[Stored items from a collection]
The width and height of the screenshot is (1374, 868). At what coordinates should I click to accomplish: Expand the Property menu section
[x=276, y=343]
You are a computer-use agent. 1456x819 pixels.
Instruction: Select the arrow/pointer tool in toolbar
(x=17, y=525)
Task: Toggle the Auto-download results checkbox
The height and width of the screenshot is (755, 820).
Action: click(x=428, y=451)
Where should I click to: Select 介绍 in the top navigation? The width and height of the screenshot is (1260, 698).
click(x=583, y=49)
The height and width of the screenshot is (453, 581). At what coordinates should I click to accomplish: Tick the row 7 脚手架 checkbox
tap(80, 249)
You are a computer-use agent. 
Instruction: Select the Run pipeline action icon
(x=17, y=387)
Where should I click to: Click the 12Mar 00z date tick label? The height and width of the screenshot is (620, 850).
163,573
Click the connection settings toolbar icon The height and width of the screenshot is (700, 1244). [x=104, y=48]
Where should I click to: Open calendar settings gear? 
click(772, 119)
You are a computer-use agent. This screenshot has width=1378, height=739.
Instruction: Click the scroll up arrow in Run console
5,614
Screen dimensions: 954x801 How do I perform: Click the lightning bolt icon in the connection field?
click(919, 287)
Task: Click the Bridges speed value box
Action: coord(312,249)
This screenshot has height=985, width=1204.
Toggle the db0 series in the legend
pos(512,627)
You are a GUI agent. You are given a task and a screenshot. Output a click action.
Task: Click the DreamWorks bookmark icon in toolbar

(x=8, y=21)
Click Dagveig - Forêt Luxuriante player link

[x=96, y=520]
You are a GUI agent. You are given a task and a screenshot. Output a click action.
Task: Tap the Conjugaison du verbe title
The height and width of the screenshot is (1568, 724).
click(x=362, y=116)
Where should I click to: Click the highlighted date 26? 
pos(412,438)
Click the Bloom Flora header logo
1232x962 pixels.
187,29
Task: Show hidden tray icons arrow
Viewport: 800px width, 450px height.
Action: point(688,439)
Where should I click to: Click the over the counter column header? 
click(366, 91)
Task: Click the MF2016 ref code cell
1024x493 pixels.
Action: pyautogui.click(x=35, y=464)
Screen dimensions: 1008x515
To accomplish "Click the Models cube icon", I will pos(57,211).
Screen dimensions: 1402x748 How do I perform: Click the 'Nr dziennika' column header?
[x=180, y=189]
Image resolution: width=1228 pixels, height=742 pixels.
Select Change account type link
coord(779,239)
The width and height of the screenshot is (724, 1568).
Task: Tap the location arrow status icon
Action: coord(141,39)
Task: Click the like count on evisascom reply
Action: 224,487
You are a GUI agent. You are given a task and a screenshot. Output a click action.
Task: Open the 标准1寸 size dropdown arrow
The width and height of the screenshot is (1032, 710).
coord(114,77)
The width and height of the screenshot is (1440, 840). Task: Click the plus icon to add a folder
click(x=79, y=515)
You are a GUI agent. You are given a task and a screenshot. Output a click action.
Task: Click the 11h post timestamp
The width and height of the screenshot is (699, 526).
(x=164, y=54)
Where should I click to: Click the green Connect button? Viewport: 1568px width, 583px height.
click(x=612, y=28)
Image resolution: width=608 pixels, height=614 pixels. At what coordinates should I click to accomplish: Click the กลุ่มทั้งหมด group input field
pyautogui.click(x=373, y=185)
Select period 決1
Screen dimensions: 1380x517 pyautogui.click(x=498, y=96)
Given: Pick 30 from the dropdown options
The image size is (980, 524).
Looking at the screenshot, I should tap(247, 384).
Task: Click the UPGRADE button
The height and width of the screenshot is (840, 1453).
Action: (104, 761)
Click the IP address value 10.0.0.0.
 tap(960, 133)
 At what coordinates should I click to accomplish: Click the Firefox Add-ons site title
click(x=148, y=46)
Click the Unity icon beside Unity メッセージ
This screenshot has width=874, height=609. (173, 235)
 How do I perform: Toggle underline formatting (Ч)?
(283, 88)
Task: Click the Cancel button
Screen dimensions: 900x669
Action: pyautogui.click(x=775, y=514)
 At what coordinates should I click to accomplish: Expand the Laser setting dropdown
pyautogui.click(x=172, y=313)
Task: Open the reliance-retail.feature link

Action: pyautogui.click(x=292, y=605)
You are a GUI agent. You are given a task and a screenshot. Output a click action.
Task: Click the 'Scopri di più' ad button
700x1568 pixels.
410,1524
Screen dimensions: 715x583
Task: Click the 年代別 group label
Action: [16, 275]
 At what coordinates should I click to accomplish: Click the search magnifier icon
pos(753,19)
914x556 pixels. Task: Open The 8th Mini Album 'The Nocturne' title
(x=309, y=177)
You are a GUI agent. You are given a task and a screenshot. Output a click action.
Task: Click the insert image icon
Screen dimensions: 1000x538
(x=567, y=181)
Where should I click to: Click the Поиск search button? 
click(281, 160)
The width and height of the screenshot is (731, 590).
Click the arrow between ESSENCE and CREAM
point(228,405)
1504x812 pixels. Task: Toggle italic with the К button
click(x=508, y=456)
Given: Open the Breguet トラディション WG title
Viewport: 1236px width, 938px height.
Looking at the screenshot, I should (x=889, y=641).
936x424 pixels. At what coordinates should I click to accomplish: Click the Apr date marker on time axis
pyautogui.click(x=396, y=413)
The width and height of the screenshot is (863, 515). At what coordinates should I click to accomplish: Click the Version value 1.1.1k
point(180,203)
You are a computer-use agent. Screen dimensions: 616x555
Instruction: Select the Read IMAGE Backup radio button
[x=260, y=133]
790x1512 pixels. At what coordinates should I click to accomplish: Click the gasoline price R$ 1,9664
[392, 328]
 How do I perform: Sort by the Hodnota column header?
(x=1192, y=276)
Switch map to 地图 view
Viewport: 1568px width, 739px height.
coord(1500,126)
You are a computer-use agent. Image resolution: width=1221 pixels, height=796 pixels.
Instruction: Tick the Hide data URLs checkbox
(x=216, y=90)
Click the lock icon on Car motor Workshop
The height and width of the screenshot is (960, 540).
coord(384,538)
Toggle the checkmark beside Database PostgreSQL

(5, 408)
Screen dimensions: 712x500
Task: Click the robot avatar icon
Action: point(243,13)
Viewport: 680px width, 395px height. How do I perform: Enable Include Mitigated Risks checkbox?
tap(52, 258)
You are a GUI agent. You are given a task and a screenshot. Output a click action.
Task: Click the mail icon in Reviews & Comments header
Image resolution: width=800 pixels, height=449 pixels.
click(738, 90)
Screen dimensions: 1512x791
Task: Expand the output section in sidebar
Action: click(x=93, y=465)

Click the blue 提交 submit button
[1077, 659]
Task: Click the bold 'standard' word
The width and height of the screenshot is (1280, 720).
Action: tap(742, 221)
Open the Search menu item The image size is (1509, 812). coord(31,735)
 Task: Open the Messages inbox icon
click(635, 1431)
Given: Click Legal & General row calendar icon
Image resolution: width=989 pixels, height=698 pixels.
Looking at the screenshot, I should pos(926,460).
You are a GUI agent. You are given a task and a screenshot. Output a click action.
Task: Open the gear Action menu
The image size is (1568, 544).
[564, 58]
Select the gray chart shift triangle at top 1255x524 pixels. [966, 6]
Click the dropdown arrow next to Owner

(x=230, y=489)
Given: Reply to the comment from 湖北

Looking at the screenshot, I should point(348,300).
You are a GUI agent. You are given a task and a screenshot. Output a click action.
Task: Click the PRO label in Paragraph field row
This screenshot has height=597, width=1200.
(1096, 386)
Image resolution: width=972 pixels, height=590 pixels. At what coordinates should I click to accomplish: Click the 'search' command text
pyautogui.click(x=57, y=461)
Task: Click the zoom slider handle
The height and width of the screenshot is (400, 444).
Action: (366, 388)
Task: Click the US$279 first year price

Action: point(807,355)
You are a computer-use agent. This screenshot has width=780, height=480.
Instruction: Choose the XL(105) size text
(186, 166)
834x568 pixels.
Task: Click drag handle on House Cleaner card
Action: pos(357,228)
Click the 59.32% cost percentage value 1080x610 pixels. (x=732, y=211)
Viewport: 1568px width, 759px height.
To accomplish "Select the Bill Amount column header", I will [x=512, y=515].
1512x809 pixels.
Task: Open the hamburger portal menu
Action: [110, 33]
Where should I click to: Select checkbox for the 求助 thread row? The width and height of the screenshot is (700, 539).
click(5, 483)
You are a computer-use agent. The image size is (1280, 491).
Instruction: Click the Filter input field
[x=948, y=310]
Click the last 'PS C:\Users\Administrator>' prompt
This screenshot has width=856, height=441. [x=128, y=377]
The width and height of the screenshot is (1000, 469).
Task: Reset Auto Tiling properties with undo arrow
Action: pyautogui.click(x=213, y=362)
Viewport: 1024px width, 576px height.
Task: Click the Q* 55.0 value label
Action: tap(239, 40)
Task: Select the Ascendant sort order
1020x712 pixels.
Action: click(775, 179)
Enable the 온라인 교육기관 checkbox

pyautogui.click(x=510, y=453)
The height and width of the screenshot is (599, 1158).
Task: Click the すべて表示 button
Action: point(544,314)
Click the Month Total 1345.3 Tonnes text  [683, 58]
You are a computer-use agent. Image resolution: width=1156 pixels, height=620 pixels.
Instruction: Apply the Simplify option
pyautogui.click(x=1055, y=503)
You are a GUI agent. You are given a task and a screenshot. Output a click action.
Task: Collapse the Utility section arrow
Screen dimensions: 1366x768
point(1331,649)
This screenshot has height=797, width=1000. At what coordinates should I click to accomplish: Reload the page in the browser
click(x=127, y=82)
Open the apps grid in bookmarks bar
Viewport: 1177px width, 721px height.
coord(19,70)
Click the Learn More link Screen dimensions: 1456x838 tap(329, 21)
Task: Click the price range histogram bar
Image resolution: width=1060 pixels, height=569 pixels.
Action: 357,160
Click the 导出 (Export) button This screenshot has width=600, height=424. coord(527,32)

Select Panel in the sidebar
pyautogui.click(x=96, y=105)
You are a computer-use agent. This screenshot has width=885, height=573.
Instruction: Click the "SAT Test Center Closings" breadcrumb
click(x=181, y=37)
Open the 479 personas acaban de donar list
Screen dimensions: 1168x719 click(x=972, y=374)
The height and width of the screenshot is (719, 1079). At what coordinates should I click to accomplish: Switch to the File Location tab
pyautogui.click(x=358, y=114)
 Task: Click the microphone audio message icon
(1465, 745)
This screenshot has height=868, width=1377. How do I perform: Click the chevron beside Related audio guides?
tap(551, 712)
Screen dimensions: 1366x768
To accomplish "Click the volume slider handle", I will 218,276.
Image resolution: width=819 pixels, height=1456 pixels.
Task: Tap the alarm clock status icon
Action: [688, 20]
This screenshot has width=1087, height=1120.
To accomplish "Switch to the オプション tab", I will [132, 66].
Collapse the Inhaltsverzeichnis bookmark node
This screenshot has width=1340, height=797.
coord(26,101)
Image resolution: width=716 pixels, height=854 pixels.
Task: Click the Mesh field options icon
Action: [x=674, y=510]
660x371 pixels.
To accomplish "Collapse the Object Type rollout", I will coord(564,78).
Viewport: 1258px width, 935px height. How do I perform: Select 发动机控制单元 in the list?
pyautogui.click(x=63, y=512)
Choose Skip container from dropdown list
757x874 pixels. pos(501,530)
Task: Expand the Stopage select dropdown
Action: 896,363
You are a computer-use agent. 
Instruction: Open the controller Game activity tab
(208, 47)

*DIRECTIONS FOR THIS TASK*. Please write out, exactly as they appear above, only the lines in the stretch from the line with "Image resolution: width=1228" through the line with "Task: Click the 'Scopri di più' ad button".

*RESPONSE BOX*.
Image resolution: width=1228 pixels, height=742 pixels.
Select Change account type link
coord(779,239)
The width and height of the screenshot is (724, 1568).
Task: Tap the location arrow status icon
Action: coord(141,39)
Task: Click the like count on evisascom reply
Action: 224,487
You are a GUI agent. You are given a task and a screenshot. Output a click action.
Task: Open the 标准1寸 size dropdown arrow
The width and height of the screenshot is (1032, 710).
coord(114,77)
The width and height of the screenshot is (1440, 840). Task: Click the plus icon to add a folder
click(x=79, y=515)
You are a GUI agent. You are given a task and a screenshot. Output a click action.
Task: Click the 11h post timestamp
The width and height of the screenshot is (699, 526).
(x=164, y=54)
Where should I click to: Click the green Connect button? Viewport: 1568px width, 583px height.
click(x=612, y=28)
Image resolution: width=608 pixels, height=614 pixels. At what coordinates should I click to accomplish: Click the กลุ่มทั้งหมด group input field
pyautogui.click(x=373, y=185)
Select period 決1
Screen dimensions: 1380x517 pyautogui.click(x=498, y=96)
Given: Pick 30 from the dropdown options
The image size is (980, 524).
Looking at the screenshot, I should tap(247, 384).
Task: Click the UPGRADE button
The height and width of the screenshot is (840, 1453).
Action: (104, 761)
Click the IP address value 10.0.0.0.
 tap(960, 133)
 At what coordinates should I click to accomplish: Click the Firefox Add-ons site title
click(x=148, y=46)
Click the Unity icon beside Unity メッセージ
This screenshot has width=874, height=609. (173, 235)
 How do I perform: Toggle underline formatting (Ч)?
(283, 88)
Task: Click the Cancel button
Screen dimensions: 900x669
Action: pyautogui.click(x=775, y=514)
 At what coordinates should I click to accomplish: Expand the Laser setting dropdown
pyautogui.click(x=172, y=313)
Task: Open the reliance-retail.feature link

Action: pyautogui.click(x=292, y=605)
You are a GUI agent. You are given a task and a screenshot. Output a click action.
Task: Click the 'Scopri di più' ad button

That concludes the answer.